Quelque 90 000 armes chimiques abandonnées ont été déclarées sur le territoire chinois, dans plus de 90 emplacements, a indiqué l’OIAC, basée à La Haye, aux Pays-Bas. « Sur les près de 90 000 armes chimiques abandonnées en Chine, 60 170 avaient été détruites en juin 2022 », selon les bilans fournis par les responsables chinois et japonais, a indiqué l’organisation dans un communiqué.

La coopération entre la Chine et le Japon « témoigne également de l’efficacité et du succès de la Convention », a salué l’Ambassadeur Ziad MD Al Atiyah, président du Conseil exécutif de l’OIAC et représentant permanent du Royaume d’Arabie saoudite auprès de l’organisation.

Bâtie par le Japon à Haerbaling, dans la province du Jilin, en 2014, une usine de destruction d’armes chimiques a commencé à neutraliser le plus grand stock de munitions abandonnées par l’armée impériale nippone à la fin de la Seconde Guerre mondiale.

Les installations de destruction fonctionnent avec une main d’œuvre à la fois chinoise et japonaise, dans un cadre de coopération entre la Chine et le Japon, sur la question sensible des responsabilités de Tokyo pour son rôle pendant la dernière guerre.

La Chine et le Japon ont d’ailleurs signé la Convention des Nations unies sur l’interdiction des armes chimiques en 1997. En 1999, la Chine et le Japon ont signé un mémorandum dans lequel Tokyo s’engageait à fournir les fonds, l’équipement et le personnel nécessaires à l’excavation et à la destruction de toutes les armes chimiques abandonnées.
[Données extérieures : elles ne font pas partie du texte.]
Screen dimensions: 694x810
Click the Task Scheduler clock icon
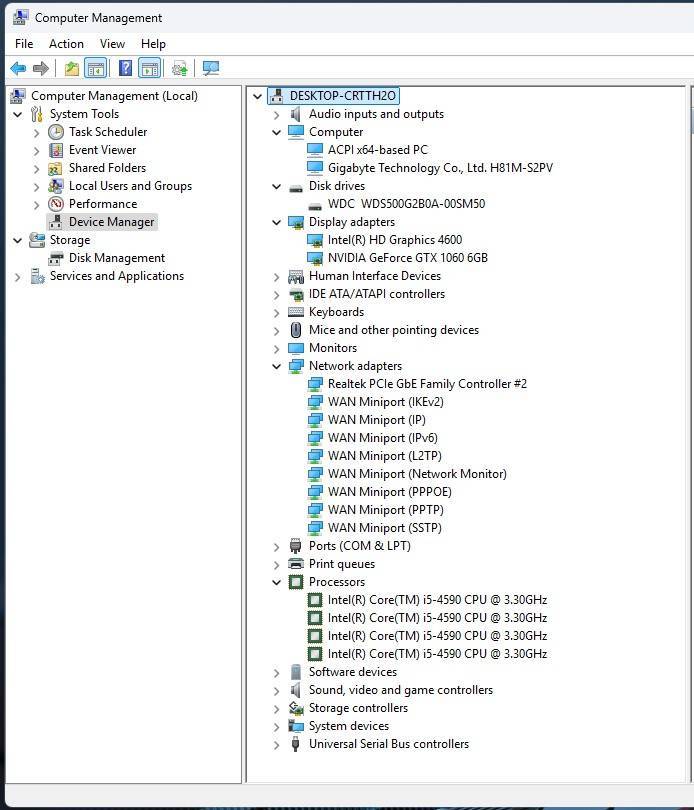click(56, 132)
Le terme a été plusieurs fois repoussé.

Des armes chimiques abandonnées par le Japon avaient été répertoriées sur plusieurs dizaines de sites en Chine, laissant courir un réel danger pour la sécurité de la population et pour l’environnement.

Le Japon avait procédé, en coopération avec la Chine et conformément aux dispositions de l’OIAC, à des opérations d’excavation et de récupération d’armes chimiques abandonnées. Une fois récupérées, ces armes sont souvent stockées dans des entrepôts provisoires en Chine.